Your instructions: From the records below, output exactly the lines running from the line containing "Image resolution: width=817, height=2576." through the line containing "Austermann (447, 147)", and no others.

Data shown:
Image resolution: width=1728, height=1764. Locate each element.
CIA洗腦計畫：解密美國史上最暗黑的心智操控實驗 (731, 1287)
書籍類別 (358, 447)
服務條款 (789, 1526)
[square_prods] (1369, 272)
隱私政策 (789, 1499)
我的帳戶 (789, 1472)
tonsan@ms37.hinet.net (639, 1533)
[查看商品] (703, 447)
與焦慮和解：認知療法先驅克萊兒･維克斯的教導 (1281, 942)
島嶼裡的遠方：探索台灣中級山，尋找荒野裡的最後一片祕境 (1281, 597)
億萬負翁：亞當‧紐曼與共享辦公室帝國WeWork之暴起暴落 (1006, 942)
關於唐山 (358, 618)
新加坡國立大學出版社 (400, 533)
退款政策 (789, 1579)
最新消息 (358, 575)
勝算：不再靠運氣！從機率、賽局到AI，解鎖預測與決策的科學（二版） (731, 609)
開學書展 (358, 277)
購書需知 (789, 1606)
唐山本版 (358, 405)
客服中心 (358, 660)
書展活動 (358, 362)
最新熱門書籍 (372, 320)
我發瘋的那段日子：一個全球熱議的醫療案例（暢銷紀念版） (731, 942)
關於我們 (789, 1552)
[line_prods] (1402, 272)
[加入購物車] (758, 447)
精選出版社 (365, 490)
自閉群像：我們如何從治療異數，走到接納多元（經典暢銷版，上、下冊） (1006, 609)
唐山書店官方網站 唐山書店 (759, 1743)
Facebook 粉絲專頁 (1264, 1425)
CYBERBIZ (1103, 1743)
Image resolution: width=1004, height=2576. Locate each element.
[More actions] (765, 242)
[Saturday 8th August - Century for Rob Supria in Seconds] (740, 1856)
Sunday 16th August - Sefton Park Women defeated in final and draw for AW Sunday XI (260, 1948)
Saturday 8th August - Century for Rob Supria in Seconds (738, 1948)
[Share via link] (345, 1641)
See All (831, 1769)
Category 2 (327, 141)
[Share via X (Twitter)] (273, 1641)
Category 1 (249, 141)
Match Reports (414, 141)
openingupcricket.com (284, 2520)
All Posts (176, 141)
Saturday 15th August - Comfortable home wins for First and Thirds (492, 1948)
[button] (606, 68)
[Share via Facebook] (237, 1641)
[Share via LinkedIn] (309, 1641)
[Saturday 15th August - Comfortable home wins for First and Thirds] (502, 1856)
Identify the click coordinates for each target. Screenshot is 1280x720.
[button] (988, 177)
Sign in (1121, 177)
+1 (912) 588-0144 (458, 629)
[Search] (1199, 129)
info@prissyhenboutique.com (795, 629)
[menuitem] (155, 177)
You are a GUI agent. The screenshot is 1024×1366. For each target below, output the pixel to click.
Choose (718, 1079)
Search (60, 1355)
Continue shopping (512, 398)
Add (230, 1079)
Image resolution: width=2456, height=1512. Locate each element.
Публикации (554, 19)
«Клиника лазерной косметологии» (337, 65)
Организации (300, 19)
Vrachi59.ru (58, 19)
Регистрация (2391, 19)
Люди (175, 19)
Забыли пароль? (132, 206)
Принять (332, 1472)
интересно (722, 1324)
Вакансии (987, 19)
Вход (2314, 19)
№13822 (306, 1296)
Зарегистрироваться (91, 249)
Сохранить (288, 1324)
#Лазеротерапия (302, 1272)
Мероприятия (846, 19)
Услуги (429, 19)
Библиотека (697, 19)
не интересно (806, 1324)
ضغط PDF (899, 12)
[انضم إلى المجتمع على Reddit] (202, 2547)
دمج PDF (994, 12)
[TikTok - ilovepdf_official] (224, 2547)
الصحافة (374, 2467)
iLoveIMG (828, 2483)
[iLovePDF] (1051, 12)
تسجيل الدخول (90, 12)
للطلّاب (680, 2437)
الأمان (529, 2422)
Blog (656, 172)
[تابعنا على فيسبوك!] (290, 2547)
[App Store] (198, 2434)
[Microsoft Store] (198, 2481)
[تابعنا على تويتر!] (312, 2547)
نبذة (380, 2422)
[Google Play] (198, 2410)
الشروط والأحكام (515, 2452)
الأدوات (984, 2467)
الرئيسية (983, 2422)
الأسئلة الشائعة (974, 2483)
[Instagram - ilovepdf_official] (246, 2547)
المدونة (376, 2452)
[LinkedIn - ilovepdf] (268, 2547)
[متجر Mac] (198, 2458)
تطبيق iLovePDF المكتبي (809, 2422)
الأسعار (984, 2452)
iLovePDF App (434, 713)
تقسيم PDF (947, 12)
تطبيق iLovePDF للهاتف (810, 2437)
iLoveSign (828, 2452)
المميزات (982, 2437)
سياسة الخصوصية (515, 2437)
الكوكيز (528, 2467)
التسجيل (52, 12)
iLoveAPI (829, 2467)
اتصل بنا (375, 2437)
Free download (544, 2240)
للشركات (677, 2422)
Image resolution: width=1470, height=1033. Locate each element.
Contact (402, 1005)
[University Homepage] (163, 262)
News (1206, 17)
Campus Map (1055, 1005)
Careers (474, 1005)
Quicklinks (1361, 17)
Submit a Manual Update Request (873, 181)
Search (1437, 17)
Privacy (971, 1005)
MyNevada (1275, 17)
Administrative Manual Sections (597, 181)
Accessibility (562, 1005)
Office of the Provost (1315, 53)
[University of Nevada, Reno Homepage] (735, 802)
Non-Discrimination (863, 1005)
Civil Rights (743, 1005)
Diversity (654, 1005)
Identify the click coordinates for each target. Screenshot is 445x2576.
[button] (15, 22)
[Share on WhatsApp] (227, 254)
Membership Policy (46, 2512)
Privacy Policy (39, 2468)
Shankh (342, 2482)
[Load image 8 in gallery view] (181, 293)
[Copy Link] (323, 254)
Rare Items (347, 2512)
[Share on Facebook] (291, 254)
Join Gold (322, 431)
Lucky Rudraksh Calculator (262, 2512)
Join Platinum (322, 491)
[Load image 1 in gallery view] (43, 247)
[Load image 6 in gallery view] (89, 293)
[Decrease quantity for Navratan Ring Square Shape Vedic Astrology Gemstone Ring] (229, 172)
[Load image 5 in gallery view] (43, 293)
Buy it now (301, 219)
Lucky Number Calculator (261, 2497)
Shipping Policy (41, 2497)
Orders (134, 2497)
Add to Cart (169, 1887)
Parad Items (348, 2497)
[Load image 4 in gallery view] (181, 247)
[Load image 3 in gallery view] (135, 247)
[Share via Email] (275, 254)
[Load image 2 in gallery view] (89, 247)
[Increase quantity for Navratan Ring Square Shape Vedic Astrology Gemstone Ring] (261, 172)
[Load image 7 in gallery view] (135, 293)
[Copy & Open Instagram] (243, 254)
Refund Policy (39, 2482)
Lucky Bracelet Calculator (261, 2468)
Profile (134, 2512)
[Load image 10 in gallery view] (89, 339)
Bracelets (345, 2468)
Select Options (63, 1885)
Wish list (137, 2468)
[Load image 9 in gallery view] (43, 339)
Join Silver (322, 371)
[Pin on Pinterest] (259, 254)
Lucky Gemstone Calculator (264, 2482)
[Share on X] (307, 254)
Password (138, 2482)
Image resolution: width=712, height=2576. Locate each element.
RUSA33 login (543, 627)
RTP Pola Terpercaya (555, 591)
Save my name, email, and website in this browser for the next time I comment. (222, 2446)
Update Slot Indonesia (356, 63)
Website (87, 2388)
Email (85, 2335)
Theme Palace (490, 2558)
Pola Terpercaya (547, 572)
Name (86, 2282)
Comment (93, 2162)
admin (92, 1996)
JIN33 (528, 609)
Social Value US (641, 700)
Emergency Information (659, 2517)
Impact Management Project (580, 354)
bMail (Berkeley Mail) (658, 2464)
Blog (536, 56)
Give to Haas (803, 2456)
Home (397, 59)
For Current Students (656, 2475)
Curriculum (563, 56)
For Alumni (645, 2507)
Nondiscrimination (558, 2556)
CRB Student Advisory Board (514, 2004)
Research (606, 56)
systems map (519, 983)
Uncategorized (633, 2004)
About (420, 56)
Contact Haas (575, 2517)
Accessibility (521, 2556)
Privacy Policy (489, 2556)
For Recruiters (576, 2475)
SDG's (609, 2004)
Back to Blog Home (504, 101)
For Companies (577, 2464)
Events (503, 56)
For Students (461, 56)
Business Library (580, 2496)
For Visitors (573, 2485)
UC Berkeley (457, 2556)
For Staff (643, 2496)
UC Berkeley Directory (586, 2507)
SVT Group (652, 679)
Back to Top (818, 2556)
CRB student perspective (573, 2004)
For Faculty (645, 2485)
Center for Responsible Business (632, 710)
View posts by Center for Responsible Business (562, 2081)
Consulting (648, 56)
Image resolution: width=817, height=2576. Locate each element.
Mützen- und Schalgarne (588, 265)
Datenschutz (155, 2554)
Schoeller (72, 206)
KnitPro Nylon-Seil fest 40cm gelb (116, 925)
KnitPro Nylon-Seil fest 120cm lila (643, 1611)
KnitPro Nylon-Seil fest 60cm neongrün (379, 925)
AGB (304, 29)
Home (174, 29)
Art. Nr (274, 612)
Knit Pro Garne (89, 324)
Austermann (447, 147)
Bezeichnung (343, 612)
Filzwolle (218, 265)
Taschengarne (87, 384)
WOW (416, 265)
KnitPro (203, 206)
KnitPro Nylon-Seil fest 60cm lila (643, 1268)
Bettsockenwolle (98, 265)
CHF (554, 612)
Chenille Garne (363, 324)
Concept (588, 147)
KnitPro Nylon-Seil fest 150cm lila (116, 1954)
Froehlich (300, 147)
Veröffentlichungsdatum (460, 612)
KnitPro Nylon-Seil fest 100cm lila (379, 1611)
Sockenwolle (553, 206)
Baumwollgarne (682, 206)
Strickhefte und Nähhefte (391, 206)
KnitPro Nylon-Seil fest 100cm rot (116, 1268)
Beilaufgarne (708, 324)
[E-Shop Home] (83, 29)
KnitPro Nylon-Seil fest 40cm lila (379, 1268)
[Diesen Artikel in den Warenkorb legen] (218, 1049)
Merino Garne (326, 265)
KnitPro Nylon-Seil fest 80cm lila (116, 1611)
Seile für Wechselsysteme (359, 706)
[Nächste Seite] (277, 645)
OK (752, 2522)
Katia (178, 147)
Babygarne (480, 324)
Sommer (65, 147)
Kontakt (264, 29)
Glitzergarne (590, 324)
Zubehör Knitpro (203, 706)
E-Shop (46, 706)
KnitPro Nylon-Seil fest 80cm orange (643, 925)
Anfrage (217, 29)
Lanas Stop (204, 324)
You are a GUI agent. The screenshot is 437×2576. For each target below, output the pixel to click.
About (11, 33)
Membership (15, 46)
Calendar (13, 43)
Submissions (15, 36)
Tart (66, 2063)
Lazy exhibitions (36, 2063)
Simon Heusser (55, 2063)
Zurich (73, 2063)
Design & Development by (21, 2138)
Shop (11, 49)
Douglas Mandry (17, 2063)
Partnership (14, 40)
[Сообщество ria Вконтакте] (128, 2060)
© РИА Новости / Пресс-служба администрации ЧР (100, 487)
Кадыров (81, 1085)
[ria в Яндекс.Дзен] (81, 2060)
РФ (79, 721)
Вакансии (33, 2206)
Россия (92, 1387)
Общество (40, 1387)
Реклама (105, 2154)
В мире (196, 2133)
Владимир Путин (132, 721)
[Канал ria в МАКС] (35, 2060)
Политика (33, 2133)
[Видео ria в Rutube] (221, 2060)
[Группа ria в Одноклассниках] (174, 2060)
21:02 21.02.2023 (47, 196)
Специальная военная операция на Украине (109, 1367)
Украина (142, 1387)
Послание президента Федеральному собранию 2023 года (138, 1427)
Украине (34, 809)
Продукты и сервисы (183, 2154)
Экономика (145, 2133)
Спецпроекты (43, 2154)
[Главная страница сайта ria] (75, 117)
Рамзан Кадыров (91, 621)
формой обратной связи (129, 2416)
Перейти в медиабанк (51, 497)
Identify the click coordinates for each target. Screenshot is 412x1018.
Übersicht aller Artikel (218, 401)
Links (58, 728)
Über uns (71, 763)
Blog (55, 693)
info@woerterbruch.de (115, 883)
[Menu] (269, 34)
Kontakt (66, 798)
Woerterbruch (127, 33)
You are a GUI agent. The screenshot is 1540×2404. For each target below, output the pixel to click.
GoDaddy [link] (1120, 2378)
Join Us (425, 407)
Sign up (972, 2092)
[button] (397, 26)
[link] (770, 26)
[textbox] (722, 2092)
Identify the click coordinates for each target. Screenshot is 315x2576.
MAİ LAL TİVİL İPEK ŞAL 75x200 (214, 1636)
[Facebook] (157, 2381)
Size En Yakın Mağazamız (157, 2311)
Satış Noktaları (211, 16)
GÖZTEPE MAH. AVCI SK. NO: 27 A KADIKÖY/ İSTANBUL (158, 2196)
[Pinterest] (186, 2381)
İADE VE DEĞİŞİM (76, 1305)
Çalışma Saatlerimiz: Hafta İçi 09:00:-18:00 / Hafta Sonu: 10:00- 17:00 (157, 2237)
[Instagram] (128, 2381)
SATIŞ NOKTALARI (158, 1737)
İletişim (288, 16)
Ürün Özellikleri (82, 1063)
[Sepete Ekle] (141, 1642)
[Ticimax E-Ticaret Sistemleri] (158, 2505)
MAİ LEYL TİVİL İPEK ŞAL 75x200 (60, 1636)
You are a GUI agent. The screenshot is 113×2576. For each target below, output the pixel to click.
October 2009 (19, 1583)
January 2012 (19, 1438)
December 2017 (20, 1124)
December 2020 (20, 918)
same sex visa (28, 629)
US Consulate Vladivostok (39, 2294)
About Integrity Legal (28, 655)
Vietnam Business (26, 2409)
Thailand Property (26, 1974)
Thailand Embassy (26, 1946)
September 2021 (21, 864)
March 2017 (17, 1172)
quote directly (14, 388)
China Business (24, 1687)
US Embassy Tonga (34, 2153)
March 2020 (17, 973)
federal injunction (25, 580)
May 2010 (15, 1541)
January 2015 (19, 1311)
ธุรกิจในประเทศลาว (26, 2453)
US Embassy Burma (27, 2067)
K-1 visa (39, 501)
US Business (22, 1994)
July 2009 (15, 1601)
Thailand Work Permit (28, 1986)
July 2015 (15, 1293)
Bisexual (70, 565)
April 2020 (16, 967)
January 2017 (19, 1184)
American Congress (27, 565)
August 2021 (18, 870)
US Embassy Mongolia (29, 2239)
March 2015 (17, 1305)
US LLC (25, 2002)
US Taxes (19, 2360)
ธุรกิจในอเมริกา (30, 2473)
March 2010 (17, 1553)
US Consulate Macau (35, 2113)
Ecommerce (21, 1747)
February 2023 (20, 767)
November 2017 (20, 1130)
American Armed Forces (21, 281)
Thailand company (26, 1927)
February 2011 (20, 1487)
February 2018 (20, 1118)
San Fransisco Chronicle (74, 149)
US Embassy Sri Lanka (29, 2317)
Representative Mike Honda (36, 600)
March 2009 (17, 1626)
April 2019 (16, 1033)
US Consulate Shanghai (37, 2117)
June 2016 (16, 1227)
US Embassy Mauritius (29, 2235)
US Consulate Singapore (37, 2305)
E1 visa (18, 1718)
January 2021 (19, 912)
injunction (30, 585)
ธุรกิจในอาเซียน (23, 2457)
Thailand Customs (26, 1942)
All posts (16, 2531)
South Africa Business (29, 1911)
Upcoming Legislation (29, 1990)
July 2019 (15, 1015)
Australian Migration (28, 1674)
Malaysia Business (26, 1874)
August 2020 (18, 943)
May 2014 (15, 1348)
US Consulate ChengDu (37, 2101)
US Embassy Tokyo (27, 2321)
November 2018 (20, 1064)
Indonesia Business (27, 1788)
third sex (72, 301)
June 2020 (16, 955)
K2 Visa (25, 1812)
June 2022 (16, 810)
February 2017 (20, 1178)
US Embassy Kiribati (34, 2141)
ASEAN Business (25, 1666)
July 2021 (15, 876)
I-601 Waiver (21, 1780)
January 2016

Exercise solution:
Image resolution: width=817, height=2576. Locate each element.
Mützen- und Schalgarne (588, 265)
Datenschutz (155, 2554)
Schoeller (72, 206)
KnitPro Nylon-Seil fest 40cm gelb (116, 925)
KnitPro Nylon-Seil fest 120cm lila (643, 1611)
KnitPro Nylon-Seil fest 60cm neongrün (379, 925)
AGB (304, 29)
Home (174, 29)
Art. Nr (274, 612)
Knit Pro Garne (89, 324)
Austermann (447, 147)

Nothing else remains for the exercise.